Je me remis donc en selle non sans avoir remercié et échangé quelques vagues considérations sur les diffcultés de l'ascension, n'ayant osé quémander ne serait-ce qu'un quignon de pain pour calmer ma faim. Il ne me restait qu'à tenter d'achever de grimper les 4 ou 5 derniers km en lacets, conduisant à l'échancrure du col, que j'apercevais au-dessus de moi. Le moral étant un peu moins en berne grâce à l'eau fraîche de mon bidon et à l'amabilité de ce couple qui avait pris cinq minutes pour s'intéresser à moi ; réussissant à maîtriser ma fringale, je parvins à me hisser avec application jusqu'à la côte 2115 sans mettre pied à terre, soucieux de faire bonne figure devant mon cousin qui m'attendait depuis presque une demi-heure. Quant à l'homme aux sacoches qu'il avait réussi à rattraper, il devait à cette heure avoir traversé Luz et filer vers le Soulor et l'Aubisque.

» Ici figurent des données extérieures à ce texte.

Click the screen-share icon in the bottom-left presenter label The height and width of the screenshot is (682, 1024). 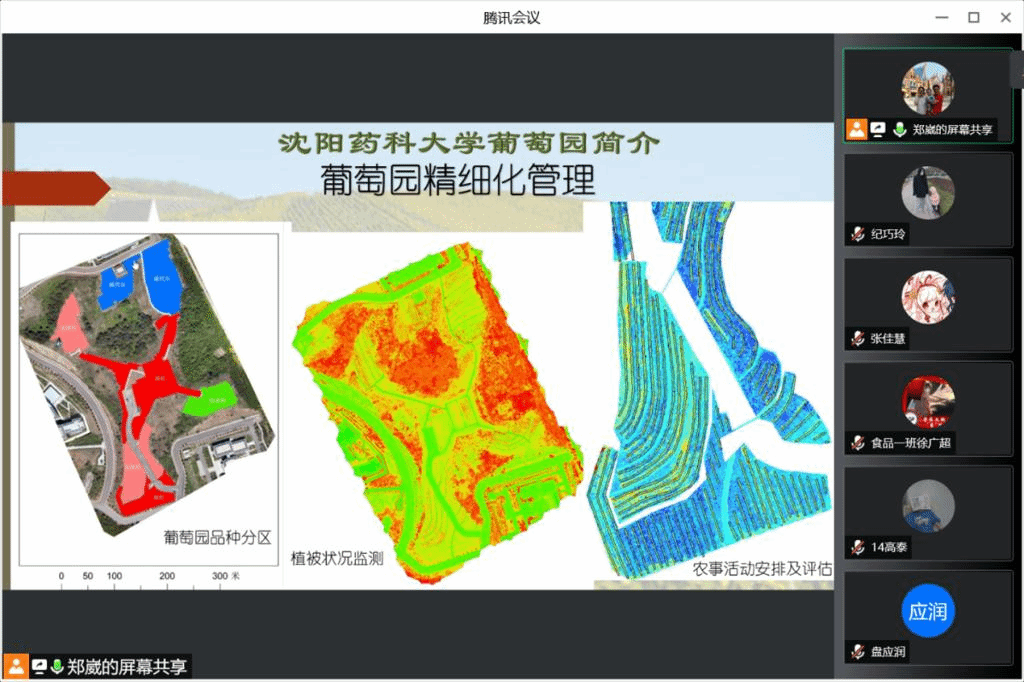click(x=39, y=666)
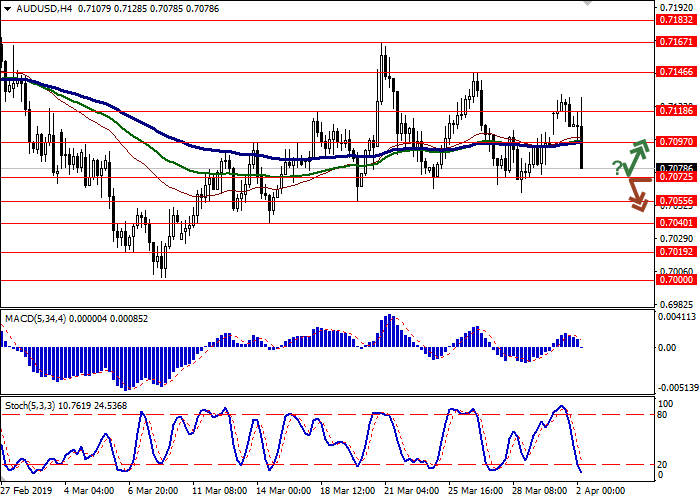Image resolution: width=700 pixels, height=500 pixels.
Task: Click the red downward forecast arrow
Action: (x=636, y=195)

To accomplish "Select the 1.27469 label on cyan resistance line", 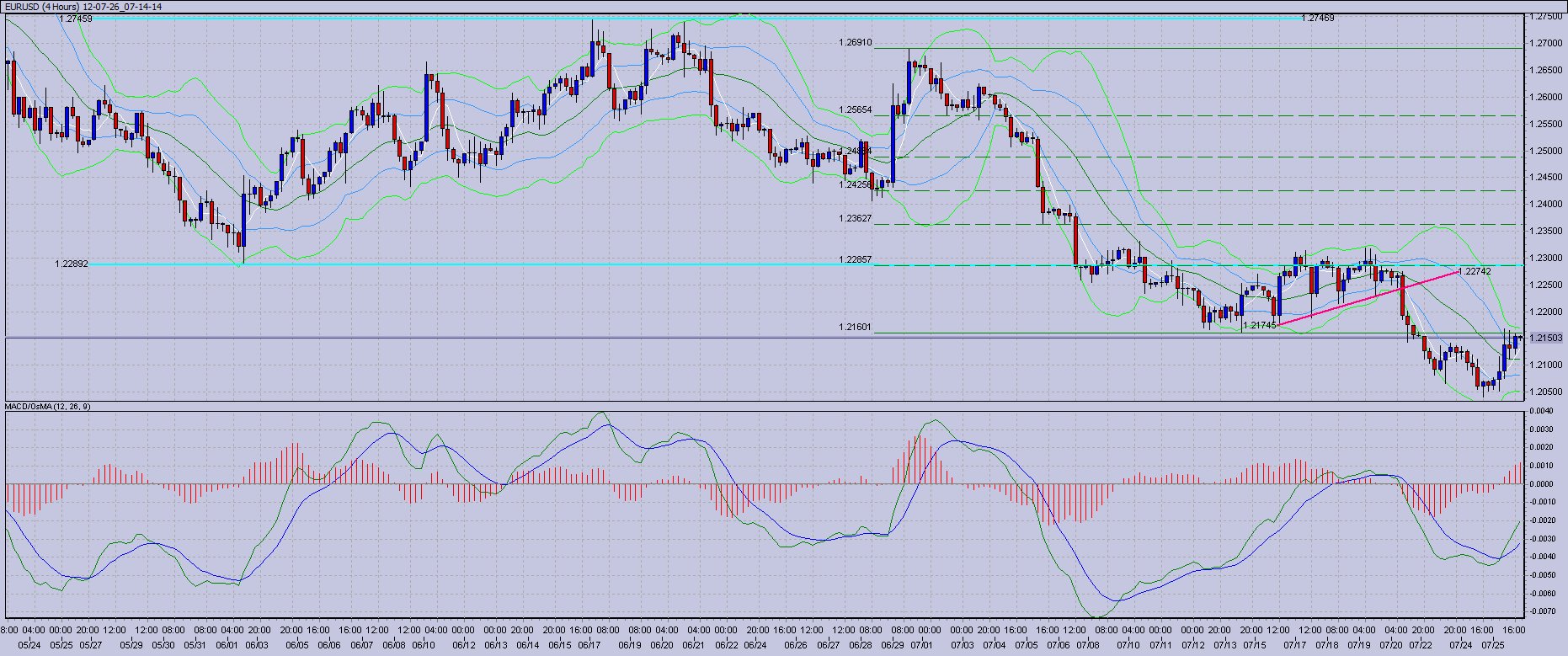I will click(1318, 18).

Epuisé et transi alors que le soleil était au zénith - il n'était que 14h30 et le temps n'était pas spécialement maussade en cette fin d'été - je sacrifiai aux traditionnelles photos pour immortaliser mon premier 2000 avant même de connaître l'existence du club des cents cols, que je n'allais découvrir qu'en 1987 en prenant ma première licence à la FFCT. Mon cousin me devait une revanche que je lui fis payer illico dans la descente en lui mettant un gros quart d'heure dans la vue, à l'approche de Bagnères. En dépit de son jeune âge, il était déjà très mûr... et très prudent.

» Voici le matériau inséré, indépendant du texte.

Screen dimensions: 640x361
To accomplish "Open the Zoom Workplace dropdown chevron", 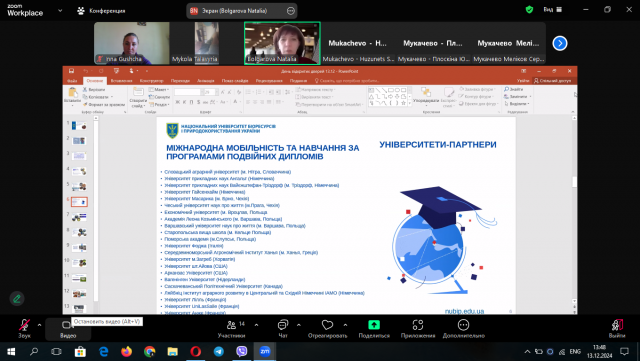I will click(60, 11).
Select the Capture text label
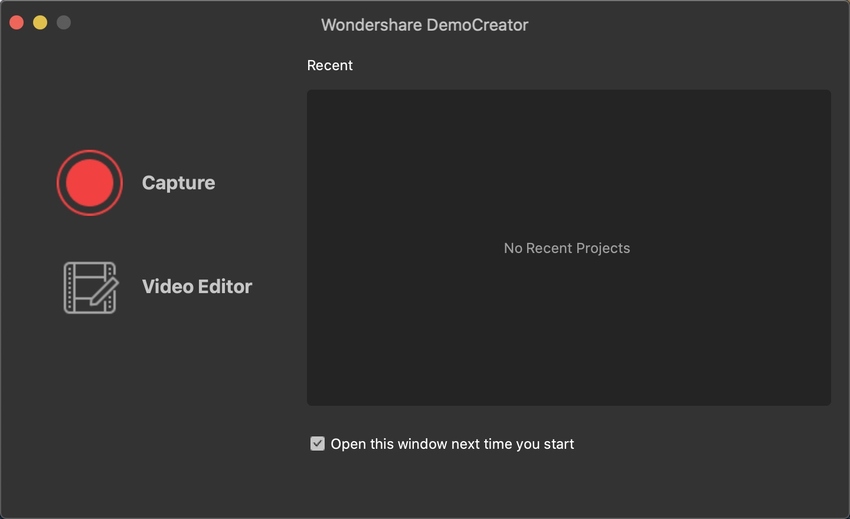 [178, 183]
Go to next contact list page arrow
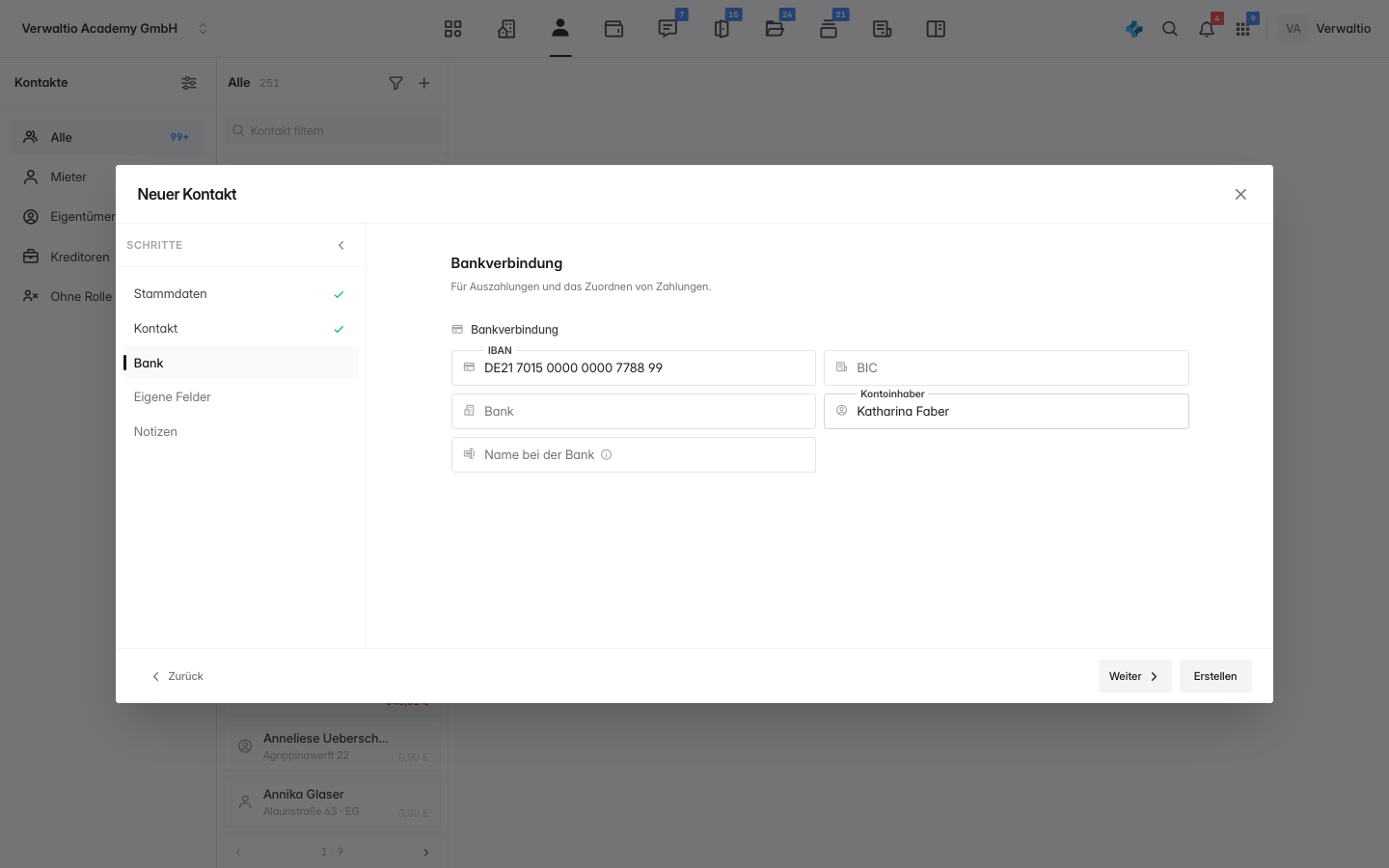 click(x=426, y=853)
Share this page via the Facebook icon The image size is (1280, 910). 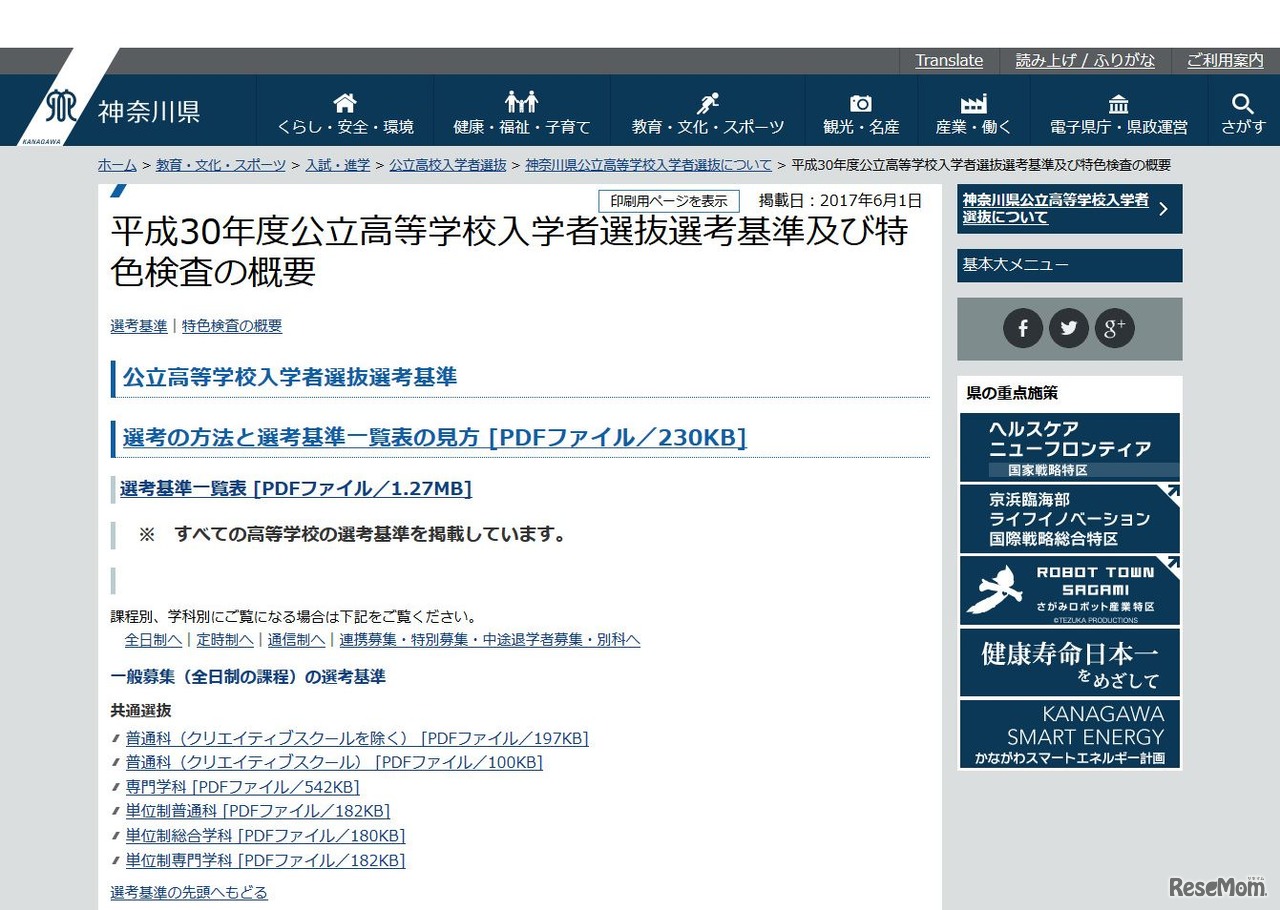pos(1023,328)
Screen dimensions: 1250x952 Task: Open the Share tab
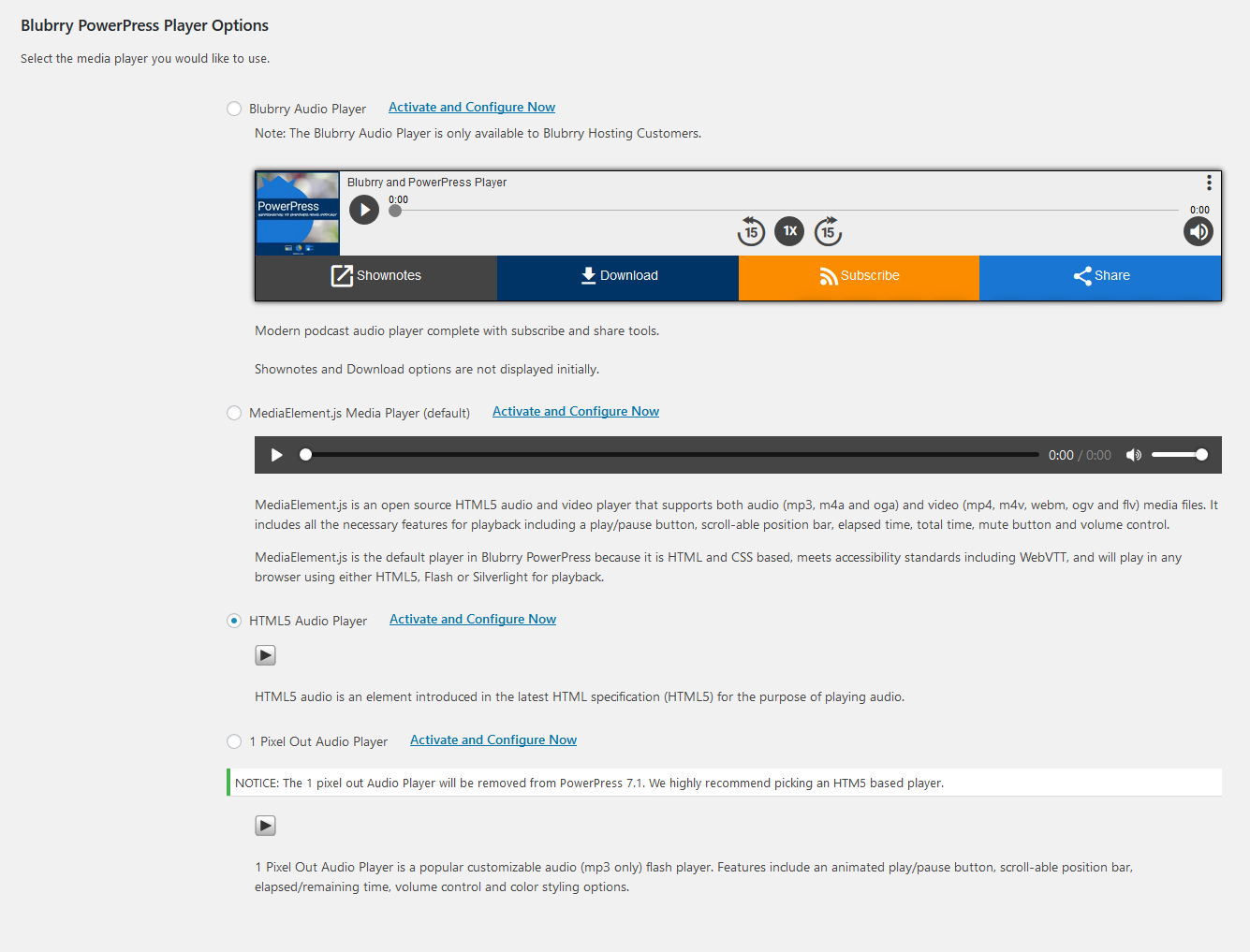click(x=1100, y=276)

Je me souviendrai longtemps de cette randonnée et de l'accumulation d'erreurs qui ne me coûtèrent fort heureusement que le plaisir, une bonne défaillance et une douleur à un genou déjà abîmé par le foot, conséquence d'un braquet inadapté combiné à l'inexpérience de la montagne, voire de la pratique du vélo tout court. J'ai fort heureusement appris depuis et il n'est pas un col, ou presque, qui ne m'ait procuré un plaisir absolu, sans doute grâce au club des cents cols et aux nombreux récits publiés dans la revue, qui popularisent les précieuses expériences de ses membres grâce aux "travaux pratiques" que chacune et chacun d'entre-nous effectuons les beaux jours venus.

J'ai eu depuis bien d'autres rendez-vous avec le Tourmalet, jamais encore par Sainte Marie de Campan. Quelques dizaines de milliers de kilomètres d'expérience plus tard, un 32x21, deux bidons et un peu moins de deux heures suffisent aujourd'hui à en venir à bout à partir de Luz, avec, le cas échéant, une courte pose ravitaillement en son milieu, histoire de tenir en respect l'homme au marteau.

MORALITE :
Point trop ne compte sur les gallinacés d'autrui ;
Préfère tes propres provisions à celles,
Incertaines,
Des rencontres de fortune.

à Pierrot, qui s'en est allé...

Bernard FAURE N°3874

de BOUEX (Charentes)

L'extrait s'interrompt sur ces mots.